Just one of a handful of women whom we as viewers realize that the misogynistic Hans feels are responsible for his downfall, starting first and (most appropriately Freudian) foremost with his headstrong mother, the frustrated fruit merchant finds himself unable to let go of past hopes, loves, tragedies, and regrets.


A master of self-sabotage, rather than accept any responsibility for the role he's played in his own misery, Hans takes his anger out on his wife instead, thus setting in motion his own downfall.

Though undeniably fascinated by the emotional lives of his own characters, throughout the film Rainer Werner Fassbinder keeps the viewer at an arm's length, never digging deeply enough into the storyline for us to truly empathize with the people populating Merchant's muted yet intriguing world.

And nowhere is this disconnect better epitomized than in a completely illogical sequence when we watch our "heroine" go from witnessing a heart attack to having an impulsive sexual fling.

Immediately questioning both Hans as well as the filmmaker's own misogyny, which intellectually pulls us out of the movie, not only is this scene completely incongruous to everything we'd seen earlier, it also makes us wonder if vital plot points had been left on the cutting room floor when Merchant was edited together nearly fifty years ago.


An erratic yet vital early effort from Fassbinder, aside from the hiccups in plot, Merchant nonetheless remains a topical and timeless early '70s import that, despite being set roughly twenty years earlier, taps right into the same antihero heavy American fare of the era.

Offering a new angle on the Vietnam era alienation of the 1970s as well as the existential yearning of its original post-WWII setting, the way that Fassbinder's Shakespearean tinged tragedy works well for numerous ages and time periods is one of the most beguiling things about Four Seasons.
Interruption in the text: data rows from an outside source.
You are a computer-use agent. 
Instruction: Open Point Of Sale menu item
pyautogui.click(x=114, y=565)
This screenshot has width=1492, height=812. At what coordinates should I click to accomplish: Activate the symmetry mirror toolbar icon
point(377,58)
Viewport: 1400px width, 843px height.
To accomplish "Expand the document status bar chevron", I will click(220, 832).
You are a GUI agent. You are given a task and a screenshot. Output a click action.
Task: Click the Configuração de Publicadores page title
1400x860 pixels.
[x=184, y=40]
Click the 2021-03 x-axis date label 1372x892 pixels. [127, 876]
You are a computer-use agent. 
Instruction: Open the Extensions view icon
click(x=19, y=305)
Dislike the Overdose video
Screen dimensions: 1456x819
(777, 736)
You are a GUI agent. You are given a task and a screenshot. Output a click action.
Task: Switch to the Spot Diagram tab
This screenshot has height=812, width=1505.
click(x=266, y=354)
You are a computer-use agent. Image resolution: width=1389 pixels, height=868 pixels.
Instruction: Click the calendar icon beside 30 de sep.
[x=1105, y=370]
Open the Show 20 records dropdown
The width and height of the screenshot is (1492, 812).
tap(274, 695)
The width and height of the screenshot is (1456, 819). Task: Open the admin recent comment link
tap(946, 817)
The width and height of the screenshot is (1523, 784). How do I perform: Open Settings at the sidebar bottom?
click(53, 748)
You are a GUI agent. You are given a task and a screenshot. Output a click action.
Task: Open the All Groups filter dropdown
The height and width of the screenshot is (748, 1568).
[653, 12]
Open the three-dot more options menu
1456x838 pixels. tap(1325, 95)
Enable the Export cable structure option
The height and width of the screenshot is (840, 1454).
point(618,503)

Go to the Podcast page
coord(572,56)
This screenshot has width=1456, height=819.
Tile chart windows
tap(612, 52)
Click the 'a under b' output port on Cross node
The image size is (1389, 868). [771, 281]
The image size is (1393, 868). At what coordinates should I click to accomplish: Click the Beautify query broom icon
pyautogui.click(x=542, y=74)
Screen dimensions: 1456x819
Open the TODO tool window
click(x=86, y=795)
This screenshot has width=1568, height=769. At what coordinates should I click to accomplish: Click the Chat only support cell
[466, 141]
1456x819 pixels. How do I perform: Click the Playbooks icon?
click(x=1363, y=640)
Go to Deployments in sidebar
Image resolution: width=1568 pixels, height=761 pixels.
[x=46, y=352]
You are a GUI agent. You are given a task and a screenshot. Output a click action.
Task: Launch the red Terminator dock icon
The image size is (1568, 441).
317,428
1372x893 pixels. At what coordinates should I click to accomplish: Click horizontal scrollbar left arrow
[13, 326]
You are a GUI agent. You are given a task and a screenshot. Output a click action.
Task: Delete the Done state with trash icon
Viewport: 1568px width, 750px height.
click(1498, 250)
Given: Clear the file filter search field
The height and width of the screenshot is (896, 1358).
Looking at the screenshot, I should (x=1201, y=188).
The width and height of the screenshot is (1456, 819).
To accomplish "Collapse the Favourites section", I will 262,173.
Flawed yet fearless filmmaking which has been given a dynamic restoration by the Criterion Collection, the deceptively simple eighty-eight minute movie marked a pivotal change for the typically fast Fassbinder to slow things down and make a more methodical picture this time around.

Seemingly at war with himself to keep the work short while simultaneously squeezing in as much information as possible (perhaps subconsciously), Fassbinder seasons the script with observations by passersby and relatives who hint at plot points that might've enriched the film even further before vanishing from sight. Ultimately this keeps us from getting as emotionally invested in in The Merchant's plight as we could've been.

Yet unlike Hans, with the release of his masterpiece Ali: Fear Eats the Soul just three years later, Fassbinder proved he was able to learn from the past and make a vital change, crafting something beyond a "Hollywood film in Germany" and establishing instead the type of filmmaking that would become synonymous with his name.